_EXERCISE DETAILS_:
What you return must be an exact copy of the lines in the listing below between the line holding "Task: Click the Package Manager heading link" and the line holding "Click the delivery", inclusive, and nothing more.

☆ ☆ ☆ ☆

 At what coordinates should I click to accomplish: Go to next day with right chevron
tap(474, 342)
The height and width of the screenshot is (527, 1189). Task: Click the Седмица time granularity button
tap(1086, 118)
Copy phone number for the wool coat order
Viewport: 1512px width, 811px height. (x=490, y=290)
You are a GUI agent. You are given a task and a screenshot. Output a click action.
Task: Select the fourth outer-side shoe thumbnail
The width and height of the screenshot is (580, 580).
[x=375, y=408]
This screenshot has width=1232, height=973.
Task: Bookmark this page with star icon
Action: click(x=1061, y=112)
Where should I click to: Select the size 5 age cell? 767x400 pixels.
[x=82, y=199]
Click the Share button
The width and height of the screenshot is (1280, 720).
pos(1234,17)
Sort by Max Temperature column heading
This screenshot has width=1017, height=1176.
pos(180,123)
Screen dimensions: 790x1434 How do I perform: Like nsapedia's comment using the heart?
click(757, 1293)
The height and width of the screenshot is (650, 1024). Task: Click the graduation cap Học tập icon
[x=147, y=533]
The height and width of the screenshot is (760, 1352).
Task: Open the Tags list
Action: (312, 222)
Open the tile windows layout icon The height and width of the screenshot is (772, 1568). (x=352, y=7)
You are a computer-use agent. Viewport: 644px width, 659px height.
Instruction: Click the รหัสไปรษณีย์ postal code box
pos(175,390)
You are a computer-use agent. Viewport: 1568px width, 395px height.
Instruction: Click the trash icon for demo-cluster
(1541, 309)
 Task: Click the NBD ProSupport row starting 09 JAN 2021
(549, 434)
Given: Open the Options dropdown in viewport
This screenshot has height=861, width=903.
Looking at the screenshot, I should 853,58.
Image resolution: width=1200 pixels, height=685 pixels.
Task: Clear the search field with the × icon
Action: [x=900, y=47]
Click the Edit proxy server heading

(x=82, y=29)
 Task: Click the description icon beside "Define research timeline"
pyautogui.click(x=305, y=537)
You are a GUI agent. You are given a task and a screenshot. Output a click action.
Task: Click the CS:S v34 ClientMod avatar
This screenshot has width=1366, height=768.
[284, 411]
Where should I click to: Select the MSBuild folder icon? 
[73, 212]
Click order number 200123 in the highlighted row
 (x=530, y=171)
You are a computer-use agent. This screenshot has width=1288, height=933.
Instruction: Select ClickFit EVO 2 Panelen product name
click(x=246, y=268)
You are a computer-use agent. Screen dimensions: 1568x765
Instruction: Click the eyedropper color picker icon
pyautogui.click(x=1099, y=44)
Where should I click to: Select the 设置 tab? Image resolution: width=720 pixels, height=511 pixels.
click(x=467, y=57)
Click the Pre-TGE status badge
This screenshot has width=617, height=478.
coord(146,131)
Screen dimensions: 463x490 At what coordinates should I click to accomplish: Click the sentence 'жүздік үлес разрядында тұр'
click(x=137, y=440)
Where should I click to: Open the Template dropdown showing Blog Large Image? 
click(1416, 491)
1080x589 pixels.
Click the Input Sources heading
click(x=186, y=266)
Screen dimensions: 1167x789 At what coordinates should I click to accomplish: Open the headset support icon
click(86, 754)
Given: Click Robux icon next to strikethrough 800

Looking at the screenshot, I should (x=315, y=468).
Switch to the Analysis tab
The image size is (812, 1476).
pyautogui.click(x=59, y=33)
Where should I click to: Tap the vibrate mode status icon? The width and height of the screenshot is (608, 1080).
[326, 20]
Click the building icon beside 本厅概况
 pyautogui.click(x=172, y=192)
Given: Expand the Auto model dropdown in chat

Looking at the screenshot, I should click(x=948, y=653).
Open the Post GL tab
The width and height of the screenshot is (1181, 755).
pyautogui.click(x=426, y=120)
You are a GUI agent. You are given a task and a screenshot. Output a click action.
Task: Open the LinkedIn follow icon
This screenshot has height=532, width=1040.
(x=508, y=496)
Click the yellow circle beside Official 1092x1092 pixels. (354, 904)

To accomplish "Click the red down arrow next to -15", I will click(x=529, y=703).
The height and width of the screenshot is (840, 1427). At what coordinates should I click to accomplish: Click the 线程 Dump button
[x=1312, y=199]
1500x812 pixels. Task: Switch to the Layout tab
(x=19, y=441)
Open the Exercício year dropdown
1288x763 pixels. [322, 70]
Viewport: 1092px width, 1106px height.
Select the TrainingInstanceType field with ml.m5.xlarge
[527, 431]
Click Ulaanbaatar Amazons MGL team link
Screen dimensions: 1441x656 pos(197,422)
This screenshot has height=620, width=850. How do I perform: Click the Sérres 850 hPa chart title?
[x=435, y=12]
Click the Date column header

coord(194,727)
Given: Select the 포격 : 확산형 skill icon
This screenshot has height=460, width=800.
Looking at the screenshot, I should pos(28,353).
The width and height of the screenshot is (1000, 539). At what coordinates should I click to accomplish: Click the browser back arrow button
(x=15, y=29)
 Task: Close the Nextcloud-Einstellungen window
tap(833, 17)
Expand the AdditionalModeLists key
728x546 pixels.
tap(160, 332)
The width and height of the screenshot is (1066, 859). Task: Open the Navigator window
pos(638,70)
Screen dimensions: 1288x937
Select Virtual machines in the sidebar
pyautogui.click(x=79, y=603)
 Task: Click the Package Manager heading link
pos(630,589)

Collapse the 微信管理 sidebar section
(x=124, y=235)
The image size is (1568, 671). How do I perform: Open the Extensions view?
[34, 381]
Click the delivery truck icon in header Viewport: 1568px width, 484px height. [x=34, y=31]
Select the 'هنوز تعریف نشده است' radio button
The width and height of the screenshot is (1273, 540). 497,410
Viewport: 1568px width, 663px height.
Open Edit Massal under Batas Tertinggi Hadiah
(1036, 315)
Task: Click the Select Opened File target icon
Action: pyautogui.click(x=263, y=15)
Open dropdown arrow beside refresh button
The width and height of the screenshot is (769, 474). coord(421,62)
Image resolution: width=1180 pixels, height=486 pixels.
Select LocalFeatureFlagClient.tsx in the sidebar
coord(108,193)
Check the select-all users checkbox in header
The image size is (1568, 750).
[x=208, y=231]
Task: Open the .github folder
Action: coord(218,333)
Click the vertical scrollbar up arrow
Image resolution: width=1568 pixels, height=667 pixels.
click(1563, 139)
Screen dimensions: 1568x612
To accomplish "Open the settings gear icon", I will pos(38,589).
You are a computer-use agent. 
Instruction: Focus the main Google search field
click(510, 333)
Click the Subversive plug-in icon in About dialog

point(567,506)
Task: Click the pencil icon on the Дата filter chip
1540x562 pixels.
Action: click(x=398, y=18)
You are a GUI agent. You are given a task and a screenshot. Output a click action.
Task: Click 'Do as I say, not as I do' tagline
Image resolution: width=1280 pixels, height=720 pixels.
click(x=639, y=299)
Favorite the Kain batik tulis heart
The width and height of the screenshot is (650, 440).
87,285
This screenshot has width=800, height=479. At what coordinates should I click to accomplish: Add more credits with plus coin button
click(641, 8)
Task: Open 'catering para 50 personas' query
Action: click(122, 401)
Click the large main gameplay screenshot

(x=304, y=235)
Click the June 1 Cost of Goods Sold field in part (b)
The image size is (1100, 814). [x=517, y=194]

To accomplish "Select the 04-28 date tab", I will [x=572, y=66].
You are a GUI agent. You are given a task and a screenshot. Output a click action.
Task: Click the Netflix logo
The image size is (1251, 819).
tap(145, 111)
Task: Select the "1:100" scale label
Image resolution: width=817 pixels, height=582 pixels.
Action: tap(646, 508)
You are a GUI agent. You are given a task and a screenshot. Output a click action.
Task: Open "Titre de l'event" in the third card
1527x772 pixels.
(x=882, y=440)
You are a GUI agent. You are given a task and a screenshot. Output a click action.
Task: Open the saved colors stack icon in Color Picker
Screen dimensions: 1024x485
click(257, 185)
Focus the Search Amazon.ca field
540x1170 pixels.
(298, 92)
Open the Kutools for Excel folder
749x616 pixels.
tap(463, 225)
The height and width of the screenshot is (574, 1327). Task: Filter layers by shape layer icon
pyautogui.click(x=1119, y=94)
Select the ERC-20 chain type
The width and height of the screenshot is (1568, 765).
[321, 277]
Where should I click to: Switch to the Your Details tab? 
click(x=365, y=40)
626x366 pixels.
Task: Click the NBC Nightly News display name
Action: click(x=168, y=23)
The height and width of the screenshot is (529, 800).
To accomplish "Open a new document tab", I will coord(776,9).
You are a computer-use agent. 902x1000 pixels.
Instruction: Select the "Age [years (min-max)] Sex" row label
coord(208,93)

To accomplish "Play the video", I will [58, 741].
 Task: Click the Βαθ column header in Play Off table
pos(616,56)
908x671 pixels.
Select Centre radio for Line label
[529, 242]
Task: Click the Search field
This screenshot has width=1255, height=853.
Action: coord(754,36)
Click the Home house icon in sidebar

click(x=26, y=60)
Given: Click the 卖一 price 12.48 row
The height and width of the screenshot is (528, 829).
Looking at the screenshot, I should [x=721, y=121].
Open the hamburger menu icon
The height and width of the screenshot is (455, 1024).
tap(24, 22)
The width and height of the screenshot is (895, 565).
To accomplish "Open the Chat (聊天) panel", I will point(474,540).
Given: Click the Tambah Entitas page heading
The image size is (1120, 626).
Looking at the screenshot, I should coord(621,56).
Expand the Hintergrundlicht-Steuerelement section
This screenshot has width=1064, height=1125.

☆ ☆ ☆ ☆

_TASK RESULT_:
 Task: Click the Package Manager heading link
pos(630,589)

Collapse the 微信管理 sidebar section
(x=124, y=235)
The image size is (1568, 671). How do I perform: Open the Extensions view?
[34, 381]
Click the delivery truck icon in header Viewport: 1568px width, 484px height. [x=34, y=31]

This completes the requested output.